Tree Repair
Production tables get corrupted — failed migrations, manual SQL surgery, bugs in old code. The repair toolkit lets you validate and rebuild:
Category::isBroken(); // bool
Category::countErrors();
// ['invalid_bounds' => 0, 'duplicate_lft' => 2, 'duplicate_rgt' => 0, 'orphans' => 1]
Category::fixTree(); // rebuilds lft/rgt/depth from parent_id
// → TreeFixResult { nodesUpdated: 15, errors: [...counts after repair...] }
On a scoped model, an anchor node is required so the repair stays inside one tree (this prevents accidental full-table walks on multi-million-row forests):
MenuItem::isBroken(); // ScopeViolationException — no anchor
MenuItem::isBroken($anyNodeFromThatMenu); // OK — scoped to that menu
MenuItem::fixTree($anchor); // repair one menu's tree
What gets corrupted, what's auto-fixable, and how to avoid it
The package treats parent_id as the source of truth. fixTree()

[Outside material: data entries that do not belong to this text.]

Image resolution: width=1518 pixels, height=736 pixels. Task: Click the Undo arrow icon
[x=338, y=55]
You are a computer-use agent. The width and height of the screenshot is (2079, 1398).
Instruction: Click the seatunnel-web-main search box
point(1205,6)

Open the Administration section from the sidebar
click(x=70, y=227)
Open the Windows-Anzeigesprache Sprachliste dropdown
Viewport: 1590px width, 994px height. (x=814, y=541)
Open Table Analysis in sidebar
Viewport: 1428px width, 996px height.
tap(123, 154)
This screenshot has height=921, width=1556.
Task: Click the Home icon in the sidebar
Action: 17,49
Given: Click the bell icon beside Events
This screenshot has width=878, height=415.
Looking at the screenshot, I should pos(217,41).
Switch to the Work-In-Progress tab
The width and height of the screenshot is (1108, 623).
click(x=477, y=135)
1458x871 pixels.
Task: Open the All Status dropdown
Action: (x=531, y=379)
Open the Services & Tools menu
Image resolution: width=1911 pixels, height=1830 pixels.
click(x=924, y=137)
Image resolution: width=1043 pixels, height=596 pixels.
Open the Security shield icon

rebuilds lft/rgt/depth from a parent_id walk, so as long as
parent_id describes the tree you actually want, every other column is
recoverable.
| Corruption | Detected by countErrors()? |
Repaired by fixTree()? |
Typical cause |
|---|---|---|---|
invalid_bounds (lft >= rgt) |
✅ | ✅ | Raw UPDATE on lft/rgt; crashed transaction. |
duplicate_lft / duplicate_rgt |
✅ | ✅ | Concurrent gap-shifts without locking; partial migration. |
orphans (parent_id → missing row) |
✅ | ❌ — detected but not auto-repaired | Hard DELETE of a parent without cascading. |
parent_id cycles |
❌ — not surfaced by countErrors() |
❌ — cycle members are silently skipped | Raw UPDATE on parent_id that bypassed Eloquent guards. |
Aggregate drift (stored articles_total ≠ computed) |
✅ via aggregateErrors() |
✅ via fixAggregates() |
Raw UPDATE on the source column. |
Best practice in one rule: mutate trees only through Eloquent on a
NodeTrait model. Every appendToNode/prependToNode/insertBeforeNode/
insertAfterNode/makeRoot/delete/forceDelete/restore call is
wrapped in a transaction and maintains every invariant. Most of the
corruption categories above are reachable only by bypassing that surface.
See Corruption Reference for the full taxonomy with
worked recovery recipes, diagnostic SQL for finding cycles, and
tests/Feature/Corruption/ for executable examples of every category.
Limitations
fixAggregates() assumes a structurally-sound tree
The fresh-aggregate read path relies on the nested-set invariant
(i.lft >= o.lft AND i.lft <= o.rgt is equivalent to "i is a
descendant of o" only when every row's rgt is consistent with its
lft). Running fixAggregates() on a tree with invalid_bounds
or duplicate_lft/duplicate_rgt errors can produce stored
aggregates that disagree with what a healthy tree would compute.
The package's fixTree() runs fixAggregates() internally after
structural repair, so the recommended recovery order is the one
fixTree() enforces: structure first, aggregates second. Don't call
fixAggregates() standalone on a tree you know is structurally
broken.
fixTree($anchor) rebuilds only the anchor's subtree
When you pass an anchor to fixTree(), the rebuild walks down from
that anchor using parent_id and reassigns lft/rgt/depth for
every reachable descendant. Rows outside the anchor's subtree
are untouched.
If the anchor's subtree was corrupted in a way that changed its
total size (e.g. orphans were force-deleted leaving phantom gaps,
or descendants were added without rgt-shifting the ancestors),
the rebuilt subtree may overlap surrounding rows in the same scope.
In that case, fall back to the unanchored fixTree() which
rebuilds every row in scope from parent_id.